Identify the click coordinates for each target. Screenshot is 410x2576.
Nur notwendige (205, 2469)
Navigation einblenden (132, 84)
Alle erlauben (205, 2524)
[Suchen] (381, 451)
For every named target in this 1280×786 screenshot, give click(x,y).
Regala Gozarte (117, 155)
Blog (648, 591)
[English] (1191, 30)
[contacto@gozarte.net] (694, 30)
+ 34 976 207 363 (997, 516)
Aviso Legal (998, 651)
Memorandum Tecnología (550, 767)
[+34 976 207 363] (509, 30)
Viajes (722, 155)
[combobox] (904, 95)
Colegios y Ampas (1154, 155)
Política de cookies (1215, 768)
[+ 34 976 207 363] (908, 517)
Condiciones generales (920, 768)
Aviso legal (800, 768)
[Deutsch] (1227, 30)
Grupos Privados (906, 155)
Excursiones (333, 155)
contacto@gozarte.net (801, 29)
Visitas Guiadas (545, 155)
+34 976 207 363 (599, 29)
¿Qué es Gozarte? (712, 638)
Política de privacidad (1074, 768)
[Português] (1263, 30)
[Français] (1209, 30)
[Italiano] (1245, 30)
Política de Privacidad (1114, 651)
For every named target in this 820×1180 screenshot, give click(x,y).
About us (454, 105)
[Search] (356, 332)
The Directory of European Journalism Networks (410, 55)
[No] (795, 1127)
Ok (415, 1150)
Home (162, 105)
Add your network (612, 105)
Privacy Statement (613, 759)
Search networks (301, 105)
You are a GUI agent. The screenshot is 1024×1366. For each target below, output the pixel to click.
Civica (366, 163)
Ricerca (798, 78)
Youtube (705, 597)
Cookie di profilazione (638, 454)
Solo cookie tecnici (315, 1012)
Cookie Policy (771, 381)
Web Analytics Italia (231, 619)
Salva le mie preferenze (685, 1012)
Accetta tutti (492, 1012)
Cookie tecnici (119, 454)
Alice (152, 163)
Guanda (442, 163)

□ □ □ □ □

◆ TO DO ◆
Please give back, exactly as it stands above, the stretch from the line with "[Français] (1209, 30)" through the line with "Search networks (301, 105)", and no line outside it.

◆ ANSWER SPACE ◆
[Français] (1209, 30)
[Italiano] (1245, 30)
Política de Privacidad (1114, 651)
For every named target in this 820×1180 screenshot, give click(x,y).
About us (454, 105)
[Search] (356, 332)
The Directory of European Journalism Networks (410, 55)
[No] (795, 1127)
Ok (415, 1150)
Home (162, 105)
Add your network (612, 105)
Privacy Statement (613, 759)
Search networks (301, 105)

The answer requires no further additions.